Sorry are we to destroy a web which has been so ingeniously woven by its author; but the interests of truth admit not of compromise. Dr. Macculloch, in an interesting paper, published in the Transactions of the Geological Society, on the decomposition of the granite tors of Cornwall, has justly observed, that the true nature of these rock-basins may be easily traced by inspecting the rocks themselves. On examination, they will always be found to contain distinct grains of quartz, and fragments of the other constituent parts of the granite. A small force is sufficient to detach from the sides of these cavities additional fragments, showing that a process of decomposition is still going on under favourable circumstances. The principal of these circumstances is the presence of water, or rather the alternate action of air and water. If a drop of water can only make an effectual lodgement on a surface of this granite, a small cavity is sure to be sooner or later produced; this will insensibly enlarge as it becomes capable of holding more water; and the sides, as they continue to waste, will necessarily retain an even and rounded cavity, on account of the uniform texture of the rock. This explanation is sufficiently satisfactory: in addition to which, it may be stated, that these very basins not unfrequently occur on the perpendicular sides of rocks, as may be distinctly seen in the granite of Scilly, and in the gritstone rocks in the park of the late Sir Joseph Banks, in the parish of Ashover, in Derbyshire; a fact which at once excludes the idea of their artificial origin.

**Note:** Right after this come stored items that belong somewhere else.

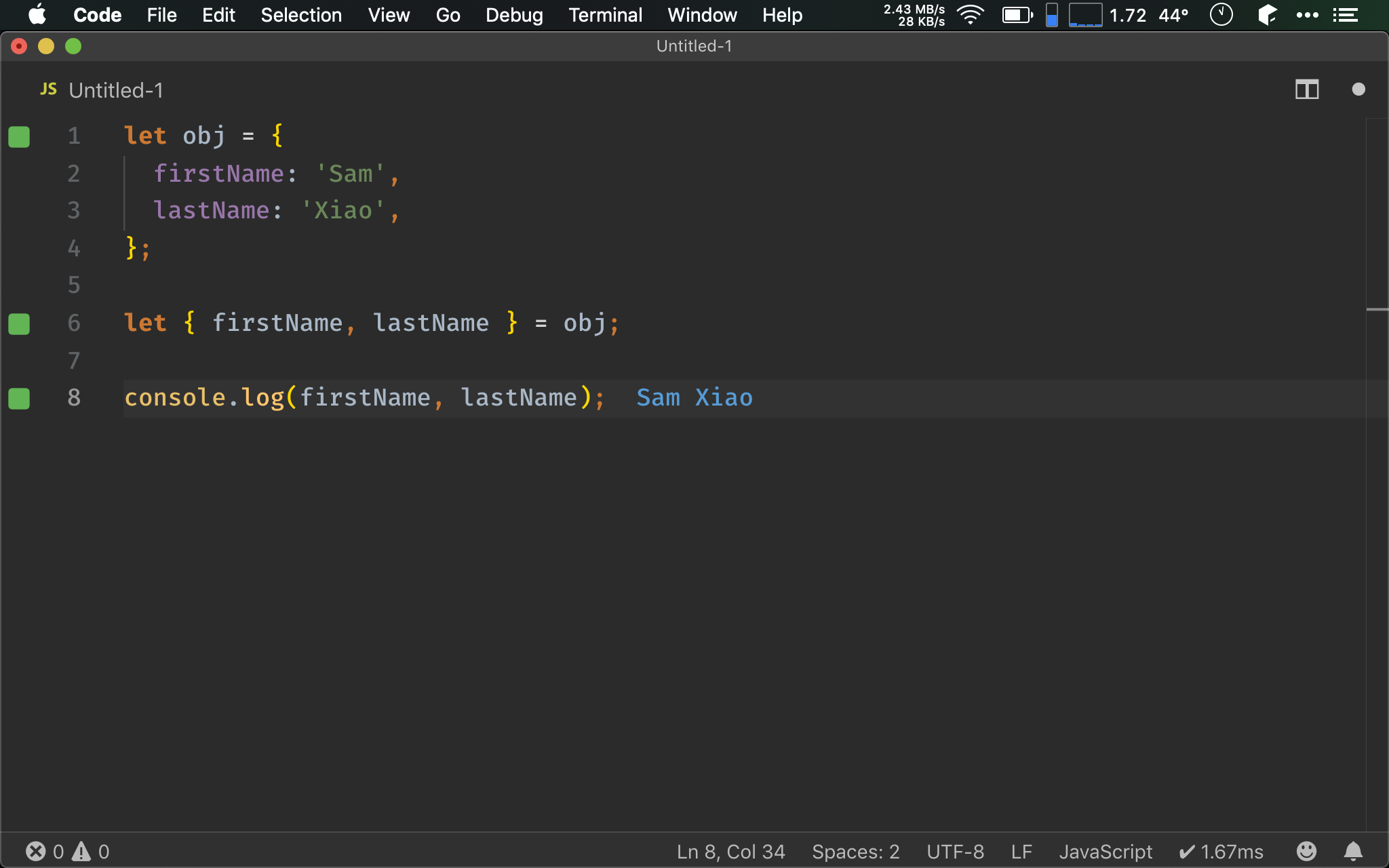This screenshot has height=868, width=1389.
Task: Click the battery status icon
Action: (x=1016, y=14)

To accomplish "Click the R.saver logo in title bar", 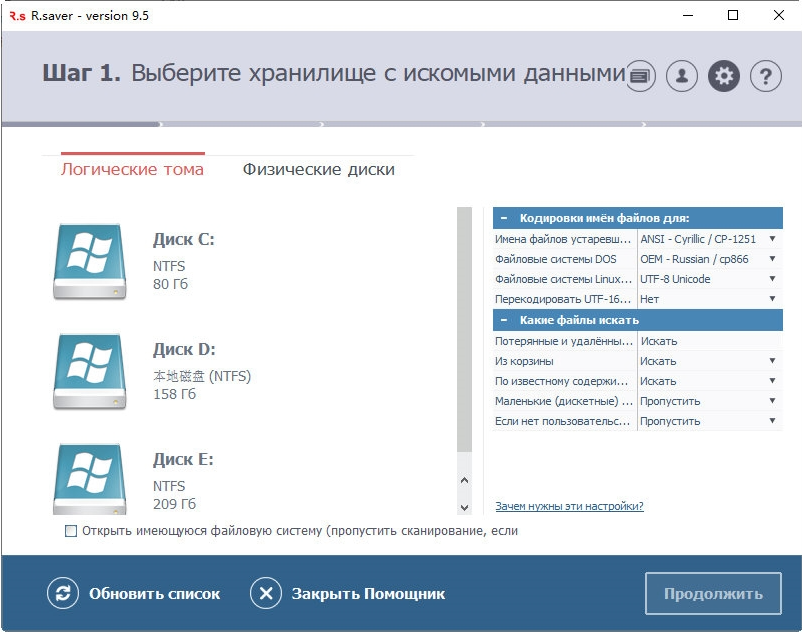I will (x=15, y=15).
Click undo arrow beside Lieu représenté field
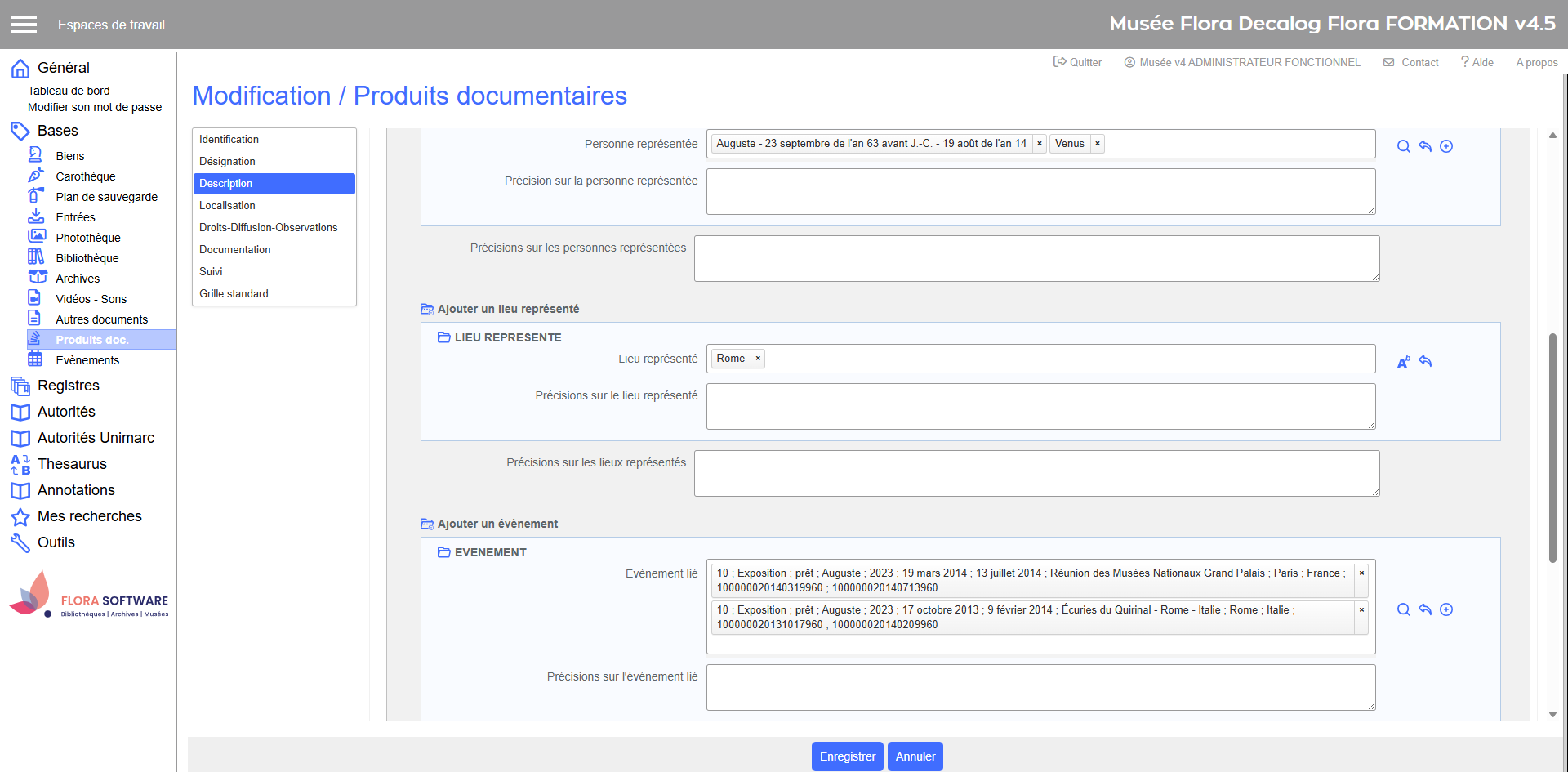 pos(1425,361)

The other grotesque and whimsical appearances of rocky masses, such as rock idols, logan stones, &c. are to be explained by the tendency which granite possesses of wearing more rapidly on the angles and edges than on the sides; thus, then, upon simple and philosophical principles, are such appearances to be satisfactorily accounted for, and the phantasmagoria of Borlase vanishes as the light penetrates the theatre so long dedicated to its exhibition.